[Stored items]
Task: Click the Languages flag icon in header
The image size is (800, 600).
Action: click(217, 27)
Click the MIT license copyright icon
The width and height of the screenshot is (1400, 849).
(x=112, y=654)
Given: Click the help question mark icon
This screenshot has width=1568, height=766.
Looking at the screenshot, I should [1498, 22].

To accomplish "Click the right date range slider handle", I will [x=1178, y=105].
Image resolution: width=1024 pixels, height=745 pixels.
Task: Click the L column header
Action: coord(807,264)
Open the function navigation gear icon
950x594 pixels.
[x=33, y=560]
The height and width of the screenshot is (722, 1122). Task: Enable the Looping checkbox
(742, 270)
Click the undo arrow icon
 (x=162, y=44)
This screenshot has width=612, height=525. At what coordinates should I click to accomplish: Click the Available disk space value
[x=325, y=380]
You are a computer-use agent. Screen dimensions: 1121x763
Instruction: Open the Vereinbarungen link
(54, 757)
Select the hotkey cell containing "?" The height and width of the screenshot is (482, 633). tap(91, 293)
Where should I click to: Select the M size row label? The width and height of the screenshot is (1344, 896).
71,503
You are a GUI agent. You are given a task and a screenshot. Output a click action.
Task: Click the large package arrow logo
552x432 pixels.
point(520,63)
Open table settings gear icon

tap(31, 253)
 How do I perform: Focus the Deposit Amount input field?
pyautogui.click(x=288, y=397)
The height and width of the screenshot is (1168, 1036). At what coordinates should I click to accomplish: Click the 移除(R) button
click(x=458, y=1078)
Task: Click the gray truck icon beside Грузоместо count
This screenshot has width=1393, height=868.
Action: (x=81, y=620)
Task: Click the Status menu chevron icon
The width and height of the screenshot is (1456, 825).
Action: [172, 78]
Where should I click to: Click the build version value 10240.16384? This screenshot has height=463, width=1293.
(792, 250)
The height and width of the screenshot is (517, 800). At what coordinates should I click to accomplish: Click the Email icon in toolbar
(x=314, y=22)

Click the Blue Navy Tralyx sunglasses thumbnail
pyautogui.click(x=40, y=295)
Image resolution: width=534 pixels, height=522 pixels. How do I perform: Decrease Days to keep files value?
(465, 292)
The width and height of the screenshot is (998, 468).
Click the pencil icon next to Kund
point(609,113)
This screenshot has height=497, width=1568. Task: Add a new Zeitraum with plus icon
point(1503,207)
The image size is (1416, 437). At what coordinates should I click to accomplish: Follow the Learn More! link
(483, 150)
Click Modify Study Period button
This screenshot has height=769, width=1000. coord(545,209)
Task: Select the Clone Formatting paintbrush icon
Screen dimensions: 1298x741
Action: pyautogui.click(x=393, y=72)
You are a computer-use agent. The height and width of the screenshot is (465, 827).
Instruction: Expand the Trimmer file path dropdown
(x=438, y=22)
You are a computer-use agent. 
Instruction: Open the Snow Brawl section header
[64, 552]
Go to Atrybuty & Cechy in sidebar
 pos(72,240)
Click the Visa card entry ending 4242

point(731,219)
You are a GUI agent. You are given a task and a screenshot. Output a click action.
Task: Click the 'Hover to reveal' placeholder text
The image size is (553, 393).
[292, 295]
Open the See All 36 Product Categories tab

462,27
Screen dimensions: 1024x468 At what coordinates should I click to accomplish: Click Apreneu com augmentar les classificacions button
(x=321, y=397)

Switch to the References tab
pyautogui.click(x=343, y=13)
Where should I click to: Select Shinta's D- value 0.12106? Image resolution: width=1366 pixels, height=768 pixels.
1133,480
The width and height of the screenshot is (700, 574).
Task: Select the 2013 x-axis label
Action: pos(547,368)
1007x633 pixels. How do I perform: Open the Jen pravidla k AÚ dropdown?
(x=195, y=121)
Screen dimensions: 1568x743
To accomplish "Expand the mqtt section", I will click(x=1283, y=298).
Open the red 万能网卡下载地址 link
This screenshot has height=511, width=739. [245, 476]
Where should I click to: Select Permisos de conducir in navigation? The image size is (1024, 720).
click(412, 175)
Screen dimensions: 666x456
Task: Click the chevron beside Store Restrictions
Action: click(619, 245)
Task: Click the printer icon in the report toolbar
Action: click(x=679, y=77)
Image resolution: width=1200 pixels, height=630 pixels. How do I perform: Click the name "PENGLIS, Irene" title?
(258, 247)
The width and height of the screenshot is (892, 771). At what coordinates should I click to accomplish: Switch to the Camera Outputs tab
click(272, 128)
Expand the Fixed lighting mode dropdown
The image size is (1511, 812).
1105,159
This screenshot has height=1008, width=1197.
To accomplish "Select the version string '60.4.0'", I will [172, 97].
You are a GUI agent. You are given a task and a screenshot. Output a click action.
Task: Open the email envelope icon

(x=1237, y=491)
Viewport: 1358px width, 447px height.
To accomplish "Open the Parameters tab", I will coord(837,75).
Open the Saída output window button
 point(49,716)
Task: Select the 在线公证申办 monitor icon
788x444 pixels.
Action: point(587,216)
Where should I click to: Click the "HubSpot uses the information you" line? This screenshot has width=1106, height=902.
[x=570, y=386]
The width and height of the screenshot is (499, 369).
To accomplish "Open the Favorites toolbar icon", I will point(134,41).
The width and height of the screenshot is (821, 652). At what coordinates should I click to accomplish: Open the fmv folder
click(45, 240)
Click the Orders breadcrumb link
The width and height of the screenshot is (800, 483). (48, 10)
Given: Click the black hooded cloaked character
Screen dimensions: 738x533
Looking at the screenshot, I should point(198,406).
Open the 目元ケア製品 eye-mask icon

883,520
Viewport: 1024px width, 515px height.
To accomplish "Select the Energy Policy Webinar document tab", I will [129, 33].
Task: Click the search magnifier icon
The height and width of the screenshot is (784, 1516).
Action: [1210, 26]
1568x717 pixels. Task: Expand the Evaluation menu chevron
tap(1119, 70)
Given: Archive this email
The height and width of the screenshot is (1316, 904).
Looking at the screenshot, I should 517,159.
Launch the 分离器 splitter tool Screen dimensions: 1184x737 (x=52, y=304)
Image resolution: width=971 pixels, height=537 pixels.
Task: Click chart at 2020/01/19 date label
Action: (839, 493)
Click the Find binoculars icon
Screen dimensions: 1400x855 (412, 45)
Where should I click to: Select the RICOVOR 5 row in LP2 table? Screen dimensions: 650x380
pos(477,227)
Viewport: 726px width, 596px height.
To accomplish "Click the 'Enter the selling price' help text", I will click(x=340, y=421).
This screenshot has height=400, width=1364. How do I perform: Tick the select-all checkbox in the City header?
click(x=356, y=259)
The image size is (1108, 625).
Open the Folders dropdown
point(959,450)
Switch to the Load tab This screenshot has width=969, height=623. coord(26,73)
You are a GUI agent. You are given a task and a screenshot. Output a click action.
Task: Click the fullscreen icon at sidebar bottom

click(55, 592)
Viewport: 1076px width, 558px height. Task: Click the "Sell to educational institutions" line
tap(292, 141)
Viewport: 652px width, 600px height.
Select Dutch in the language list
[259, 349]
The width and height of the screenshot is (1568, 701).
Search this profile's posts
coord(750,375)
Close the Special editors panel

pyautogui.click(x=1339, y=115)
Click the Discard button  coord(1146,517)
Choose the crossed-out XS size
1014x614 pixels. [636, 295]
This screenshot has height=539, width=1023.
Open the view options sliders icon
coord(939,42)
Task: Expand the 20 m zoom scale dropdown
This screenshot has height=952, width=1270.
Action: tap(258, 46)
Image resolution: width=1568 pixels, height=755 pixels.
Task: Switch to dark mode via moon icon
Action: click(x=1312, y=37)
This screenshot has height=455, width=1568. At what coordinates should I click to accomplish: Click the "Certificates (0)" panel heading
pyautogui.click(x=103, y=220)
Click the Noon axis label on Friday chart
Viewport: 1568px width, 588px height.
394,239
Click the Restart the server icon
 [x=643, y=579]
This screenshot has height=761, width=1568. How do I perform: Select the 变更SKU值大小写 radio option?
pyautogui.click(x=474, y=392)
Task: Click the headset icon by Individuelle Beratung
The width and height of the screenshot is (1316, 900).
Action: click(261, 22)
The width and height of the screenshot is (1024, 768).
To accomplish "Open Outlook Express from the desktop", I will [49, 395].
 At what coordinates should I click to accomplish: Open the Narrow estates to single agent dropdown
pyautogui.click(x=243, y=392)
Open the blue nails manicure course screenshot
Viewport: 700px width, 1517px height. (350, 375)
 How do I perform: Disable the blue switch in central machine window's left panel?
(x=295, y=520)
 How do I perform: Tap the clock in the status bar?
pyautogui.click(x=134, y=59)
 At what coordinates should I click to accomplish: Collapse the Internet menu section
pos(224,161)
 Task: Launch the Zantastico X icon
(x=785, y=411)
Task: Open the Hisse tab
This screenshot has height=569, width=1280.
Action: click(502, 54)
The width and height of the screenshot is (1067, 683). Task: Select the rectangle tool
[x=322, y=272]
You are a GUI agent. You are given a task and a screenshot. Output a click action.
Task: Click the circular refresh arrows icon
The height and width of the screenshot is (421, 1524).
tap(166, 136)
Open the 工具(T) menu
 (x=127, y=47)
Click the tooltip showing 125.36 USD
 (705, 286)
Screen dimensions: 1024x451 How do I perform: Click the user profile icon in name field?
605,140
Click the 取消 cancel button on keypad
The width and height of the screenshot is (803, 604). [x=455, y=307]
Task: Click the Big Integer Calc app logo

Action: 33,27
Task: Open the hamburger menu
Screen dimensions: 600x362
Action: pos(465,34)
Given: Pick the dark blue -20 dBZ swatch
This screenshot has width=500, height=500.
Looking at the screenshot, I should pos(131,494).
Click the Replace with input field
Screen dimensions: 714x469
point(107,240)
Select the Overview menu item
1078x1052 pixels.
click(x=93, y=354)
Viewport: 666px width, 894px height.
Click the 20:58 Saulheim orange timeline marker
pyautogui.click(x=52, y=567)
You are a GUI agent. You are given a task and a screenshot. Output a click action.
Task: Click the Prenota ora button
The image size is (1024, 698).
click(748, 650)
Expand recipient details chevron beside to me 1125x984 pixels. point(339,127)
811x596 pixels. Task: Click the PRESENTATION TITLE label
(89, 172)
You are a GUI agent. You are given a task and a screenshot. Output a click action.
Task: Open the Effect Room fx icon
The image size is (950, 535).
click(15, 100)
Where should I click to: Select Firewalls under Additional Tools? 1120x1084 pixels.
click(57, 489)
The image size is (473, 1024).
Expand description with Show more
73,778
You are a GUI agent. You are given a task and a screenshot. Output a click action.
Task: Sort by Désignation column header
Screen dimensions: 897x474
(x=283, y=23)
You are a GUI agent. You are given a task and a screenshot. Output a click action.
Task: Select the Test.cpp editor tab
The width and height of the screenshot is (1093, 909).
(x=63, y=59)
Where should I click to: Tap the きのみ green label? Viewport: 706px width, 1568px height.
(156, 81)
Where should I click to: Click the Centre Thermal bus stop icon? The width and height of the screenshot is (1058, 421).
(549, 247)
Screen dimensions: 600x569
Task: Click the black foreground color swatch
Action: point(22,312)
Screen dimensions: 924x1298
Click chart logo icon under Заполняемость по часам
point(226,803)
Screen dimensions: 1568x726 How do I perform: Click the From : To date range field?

◆ WHAT THIS TASK INVOLVES
Taking the entries above, print exactly the lines starting at the line with "The height and width of the screenshot is (784, 1516)." and ending at the line with "Given: Archive this email", both included.

◆ RESPONSE AREA
The height and width of the screenshot is (784, 1516).
Action: [1210, 26]
1568x717 pixels. Task: Expand the Evaluation menu chevron
tap(1119, 70)
Given: Archive this email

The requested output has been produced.